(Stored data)
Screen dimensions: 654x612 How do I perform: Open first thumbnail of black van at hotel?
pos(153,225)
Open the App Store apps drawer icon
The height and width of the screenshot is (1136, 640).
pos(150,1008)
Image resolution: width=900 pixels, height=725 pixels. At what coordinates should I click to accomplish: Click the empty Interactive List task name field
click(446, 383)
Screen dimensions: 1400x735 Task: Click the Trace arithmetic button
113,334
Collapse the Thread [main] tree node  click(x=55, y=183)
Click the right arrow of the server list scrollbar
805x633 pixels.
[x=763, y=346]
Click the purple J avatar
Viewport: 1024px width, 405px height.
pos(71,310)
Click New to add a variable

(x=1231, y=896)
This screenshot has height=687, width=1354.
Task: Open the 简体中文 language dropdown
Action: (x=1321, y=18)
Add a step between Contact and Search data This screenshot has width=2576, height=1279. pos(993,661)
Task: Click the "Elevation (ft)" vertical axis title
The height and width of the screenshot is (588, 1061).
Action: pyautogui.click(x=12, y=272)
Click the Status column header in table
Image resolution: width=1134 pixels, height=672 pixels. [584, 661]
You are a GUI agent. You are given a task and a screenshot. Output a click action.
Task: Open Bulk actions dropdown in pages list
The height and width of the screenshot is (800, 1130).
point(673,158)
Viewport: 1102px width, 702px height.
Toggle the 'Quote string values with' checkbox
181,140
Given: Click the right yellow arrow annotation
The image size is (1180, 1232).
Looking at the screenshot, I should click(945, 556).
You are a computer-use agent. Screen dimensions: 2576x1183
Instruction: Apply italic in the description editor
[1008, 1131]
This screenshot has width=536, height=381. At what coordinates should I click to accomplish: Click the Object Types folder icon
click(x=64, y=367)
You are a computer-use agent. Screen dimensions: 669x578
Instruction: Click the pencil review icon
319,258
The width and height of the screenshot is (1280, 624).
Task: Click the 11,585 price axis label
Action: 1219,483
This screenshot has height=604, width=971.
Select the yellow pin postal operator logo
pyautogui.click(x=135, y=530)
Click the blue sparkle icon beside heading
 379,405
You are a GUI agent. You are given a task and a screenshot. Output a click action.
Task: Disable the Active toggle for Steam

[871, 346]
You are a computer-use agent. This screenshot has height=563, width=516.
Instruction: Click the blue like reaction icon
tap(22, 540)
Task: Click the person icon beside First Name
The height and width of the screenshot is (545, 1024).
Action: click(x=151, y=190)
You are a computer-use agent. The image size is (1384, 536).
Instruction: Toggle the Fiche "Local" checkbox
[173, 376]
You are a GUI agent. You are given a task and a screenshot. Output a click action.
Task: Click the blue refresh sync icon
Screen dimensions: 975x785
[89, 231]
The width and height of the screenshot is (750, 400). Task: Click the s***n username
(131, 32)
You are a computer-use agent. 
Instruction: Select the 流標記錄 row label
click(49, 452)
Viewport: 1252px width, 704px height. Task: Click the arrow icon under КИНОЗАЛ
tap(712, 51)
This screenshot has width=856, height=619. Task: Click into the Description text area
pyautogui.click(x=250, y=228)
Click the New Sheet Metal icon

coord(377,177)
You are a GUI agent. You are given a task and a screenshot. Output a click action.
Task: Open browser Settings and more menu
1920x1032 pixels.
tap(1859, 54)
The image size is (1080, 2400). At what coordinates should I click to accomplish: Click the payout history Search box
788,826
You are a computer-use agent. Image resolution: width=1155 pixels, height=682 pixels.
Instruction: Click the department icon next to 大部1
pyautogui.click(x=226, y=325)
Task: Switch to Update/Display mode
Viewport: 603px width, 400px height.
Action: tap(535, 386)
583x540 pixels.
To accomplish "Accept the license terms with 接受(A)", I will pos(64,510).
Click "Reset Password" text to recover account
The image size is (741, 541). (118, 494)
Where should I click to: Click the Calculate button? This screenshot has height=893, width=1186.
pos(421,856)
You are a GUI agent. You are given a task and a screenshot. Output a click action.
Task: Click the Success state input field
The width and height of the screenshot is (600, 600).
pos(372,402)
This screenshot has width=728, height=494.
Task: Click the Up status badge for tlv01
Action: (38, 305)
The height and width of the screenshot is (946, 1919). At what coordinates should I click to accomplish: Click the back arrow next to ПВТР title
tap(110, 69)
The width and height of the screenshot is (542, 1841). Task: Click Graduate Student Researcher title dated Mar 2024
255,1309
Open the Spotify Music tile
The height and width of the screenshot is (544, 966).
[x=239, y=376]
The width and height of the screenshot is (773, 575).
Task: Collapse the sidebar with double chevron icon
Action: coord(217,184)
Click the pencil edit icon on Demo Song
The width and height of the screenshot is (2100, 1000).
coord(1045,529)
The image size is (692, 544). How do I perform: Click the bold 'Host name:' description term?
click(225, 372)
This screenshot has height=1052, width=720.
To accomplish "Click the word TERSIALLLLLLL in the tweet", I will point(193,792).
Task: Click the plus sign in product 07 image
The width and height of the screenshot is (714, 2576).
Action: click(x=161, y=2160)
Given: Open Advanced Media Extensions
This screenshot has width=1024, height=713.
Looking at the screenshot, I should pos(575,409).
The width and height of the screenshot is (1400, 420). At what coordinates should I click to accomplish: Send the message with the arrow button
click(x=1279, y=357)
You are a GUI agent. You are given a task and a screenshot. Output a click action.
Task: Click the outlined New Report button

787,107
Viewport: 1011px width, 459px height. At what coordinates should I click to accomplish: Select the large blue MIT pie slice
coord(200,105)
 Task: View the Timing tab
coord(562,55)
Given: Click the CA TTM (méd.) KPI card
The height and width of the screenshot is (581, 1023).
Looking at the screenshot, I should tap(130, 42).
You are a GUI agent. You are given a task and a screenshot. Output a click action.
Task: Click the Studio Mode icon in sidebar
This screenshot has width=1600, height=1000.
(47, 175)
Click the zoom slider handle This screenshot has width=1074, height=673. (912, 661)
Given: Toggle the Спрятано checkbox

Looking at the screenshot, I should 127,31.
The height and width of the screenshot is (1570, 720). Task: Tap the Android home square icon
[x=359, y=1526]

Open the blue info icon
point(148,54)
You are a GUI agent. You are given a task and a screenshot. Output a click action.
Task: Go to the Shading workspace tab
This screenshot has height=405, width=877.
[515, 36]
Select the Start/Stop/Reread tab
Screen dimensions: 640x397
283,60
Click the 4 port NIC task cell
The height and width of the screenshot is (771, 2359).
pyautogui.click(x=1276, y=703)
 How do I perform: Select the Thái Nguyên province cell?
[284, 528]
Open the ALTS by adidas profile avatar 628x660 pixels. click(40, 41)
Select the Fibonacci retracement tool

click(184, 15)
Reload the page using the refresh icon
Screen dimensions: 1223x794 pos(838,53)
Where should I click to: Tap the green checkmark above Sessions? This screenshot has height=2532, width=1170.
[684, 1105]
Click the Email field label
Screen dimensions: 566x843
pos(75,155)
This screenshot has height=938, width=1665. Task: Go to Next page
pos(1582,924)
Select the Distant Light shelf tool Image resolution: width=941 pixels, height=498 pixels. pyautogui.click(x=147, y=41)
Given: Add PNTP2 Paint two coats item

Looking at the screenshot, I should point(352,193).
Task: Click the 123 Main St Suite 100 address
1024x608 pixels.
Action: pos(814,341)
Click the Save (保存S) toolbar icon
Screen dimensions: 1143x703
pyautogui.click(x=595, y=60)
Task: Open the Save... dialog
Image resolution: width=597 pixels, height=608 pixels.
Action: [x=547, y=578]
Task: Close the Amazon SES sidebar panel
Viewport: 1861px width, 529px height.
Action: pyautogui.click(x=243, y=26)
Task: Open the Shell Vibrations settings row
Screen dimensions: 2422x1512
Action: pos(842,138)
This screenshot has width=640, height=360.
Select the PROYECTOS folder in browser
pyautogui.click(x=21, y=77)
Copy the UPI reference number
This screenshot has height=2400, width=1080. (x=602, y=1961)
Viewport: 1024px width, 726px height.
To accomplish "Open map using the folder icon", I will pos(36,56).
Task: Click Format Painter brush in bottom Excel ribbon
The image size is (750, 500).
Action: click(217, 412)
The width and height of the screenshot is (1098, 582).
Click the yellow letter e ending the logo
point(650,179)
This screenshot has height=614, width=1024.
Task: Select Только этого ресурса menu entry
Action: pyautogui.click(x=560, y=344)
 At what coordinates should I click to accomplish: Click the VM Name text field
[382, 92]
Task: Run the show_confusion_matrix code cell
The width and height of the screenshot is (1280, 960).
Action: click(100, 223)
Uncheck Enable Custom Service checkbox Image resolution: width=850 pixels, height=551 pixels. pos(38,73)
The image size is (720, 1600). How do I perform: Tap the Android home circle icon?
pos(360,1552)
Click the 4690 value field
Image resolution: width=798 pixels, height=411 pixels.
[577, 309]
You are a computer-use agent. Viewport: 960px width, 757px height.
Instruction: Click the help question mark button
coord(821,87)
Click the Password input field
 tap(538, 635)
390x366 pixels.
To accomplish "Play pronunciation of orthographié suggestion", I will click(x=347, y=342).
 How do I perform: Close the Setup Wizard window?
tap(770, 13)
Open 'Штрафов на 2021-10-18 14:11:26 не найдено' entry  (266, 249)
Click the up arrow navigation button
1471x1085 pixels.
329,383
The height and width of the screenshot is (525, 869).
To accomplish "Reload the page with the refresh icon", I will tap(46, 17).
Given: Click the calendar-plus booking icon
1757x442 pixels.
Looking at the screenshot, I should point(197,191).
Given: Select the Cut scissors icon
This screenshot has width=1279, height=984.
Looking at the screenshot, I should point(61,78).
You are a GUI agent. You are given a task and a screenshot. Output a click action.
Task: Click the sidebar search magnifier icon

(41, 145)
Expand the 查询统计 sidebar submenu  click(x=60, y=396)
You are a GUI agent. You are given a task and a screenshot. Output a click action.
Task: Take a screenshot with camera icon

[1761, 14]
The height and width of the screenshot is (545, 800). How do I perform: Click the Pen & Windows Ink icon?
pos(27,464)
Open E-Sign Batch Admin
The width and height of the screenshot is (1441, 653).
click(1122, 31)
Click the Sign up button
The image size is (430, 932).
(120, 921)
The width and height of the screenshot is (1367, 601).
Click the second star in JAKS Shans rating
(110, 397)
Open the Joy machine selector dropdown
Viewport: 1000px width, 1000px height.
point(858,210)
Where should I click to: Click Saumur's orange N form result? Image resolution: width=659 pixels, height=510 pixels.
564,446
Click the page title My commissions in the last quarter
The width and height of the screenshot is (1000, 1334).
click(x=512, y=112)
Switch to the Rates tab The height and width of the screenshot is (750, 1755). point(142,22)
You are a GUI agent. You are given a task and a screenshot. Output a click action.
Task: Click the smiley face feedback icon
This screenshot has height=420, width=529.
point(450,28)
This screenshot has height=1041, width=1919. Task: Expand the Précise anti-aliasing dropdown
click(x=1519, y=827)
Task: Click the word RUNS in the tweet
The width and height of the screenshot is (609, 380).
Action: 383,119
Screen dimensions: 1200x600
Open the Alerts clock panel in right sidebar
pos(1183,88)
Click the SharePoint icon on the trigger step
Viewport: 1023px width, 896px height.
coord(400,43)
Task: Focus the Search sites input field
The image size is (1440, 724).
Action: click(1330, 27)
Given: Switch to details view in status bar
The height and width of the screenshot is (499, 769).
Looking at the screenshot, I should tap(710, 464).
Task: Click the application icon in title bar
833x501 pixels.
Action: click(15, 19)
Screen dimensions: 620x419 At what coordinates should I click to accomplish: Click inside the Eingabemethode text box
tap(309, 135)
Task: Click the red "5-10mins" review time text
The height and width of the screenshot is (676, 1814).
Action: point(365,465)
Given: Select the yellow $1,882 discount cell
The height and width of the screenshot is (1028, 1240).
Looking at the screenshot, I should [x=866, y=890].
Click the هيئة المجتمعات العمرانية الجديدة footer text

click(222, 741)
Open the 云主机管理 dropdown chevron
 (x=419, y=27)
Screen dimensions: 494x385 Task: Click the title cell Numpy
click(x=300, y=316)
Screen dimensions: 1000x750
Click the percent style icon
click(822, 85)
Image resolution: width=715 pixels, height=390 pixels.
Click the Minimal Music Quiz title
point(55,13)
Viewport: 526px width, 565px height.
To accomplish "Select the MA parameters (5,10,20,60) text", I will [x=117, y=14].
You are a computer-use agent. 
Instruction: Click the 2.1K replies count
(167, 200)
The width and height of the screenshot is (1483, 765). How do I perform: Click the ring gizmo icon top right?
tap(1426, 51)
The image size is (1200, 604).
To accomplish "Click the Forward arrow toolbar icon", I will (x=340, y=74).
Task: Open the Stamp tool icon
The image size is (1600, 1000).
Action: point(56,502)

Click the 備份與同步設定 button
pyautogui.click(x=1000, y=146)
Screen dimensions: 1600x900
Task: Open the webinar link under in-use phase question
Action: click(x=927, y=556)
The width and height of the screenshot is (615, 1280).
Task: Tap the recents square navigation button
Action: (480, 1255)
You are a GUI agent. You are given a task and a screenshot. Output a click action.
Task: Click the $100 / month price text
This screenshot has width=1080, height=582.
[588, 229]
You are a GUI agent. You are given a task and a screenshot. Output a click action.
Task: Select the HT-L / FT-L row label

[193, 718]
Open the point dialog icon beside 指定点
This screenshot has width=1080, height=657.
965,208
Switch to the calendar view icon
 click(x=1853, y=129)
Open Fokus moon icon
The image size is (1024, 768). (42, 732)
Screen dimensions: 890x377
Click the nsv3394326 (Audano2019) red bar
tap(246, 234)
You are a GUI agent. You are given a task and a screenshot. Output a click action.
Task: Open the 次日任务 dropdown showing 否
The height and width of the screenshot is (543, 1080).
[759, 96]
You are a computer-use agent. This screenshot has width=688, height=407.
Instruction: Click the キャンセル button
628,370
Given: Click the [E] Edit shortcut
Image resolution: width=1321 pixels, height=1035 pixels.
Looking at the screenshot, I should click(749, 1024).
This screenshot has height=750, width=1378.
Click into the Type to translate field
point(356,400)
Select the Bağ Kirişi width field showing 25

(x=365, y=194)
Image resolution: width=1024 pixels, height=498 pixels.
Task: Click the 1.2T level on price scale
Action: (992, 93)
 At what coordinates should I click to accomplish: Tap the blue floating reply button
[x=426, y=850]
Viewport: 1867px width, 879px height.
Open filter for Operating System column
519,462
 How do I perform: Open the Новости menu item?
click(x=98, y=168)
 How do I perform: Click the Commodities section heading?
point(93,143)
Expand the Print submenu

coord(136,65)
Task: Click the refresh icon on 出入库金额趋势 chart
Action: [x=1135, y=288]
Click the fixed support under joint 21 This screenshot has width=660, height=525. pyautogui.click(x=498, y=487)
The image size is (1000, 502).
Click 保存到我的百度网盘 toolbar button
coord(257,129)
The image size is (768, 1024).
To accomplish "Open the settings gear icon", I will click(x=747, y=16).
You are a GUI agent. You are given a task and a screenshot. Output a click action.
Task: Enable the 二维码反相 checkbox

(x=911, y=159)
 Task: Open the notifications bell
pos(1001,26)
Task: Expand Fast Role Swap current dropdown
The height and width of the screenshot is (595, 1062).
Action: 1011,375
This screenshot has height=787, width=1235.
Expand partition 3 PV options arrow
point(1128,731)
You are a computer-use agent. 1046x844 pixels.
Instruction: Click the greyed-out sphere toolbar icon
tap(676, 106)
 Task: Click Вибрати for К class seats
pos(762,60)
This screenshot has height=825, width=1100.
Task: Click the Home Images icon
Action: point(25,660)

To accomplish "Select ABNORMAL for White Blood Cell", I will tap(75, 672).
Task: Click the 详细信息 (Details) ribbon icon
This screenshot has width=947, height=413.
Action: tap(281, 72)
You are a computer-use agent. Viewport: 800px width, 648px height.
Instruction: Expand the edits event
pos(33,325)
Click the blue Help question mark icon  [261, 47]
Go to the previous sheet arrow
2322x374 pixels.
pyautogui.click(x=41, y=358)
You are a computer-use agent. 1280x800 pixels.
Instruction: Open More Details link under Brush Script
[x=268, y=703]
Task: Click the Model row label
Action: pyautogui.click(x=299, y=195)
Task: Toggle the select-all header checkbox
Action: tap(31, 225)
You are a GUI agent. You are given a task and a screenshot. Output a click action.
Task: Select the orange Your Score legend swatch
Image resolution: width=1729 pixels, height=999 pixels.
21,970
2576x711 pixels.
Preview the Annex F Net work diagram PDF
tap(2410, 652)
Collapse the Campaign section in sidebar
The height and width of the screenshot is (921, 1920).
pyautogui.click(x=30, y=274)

Exercise prompt: Nothing but the lines from the one with "Instruction: Open More" through the final line of the records above should appear, each copied exactly.

Reply:
Instruction: Open More Details link under Brush Script
[x=268, y=703]
Task: Click the Model row label
Action: pyautogui.click(x=299, y=195)
Task: Toggle the select-all header checkbox
Action: tap(31, 225)
You are a GUI agent. You are given a task and a screenshot. Output a click action.
Task: Select the orange Your Score legend swatch
Image resolution: width=1729 pixels, height=999 pixels.
21,970
2576x711 pixels.
Preview the Annex F Net work diagram PDF
tap(2410, 652)
Collapse the Campaign section in sidebar
The height and width of the screenshot is (921, 1920).
pyautogui.click(x=30, y=274)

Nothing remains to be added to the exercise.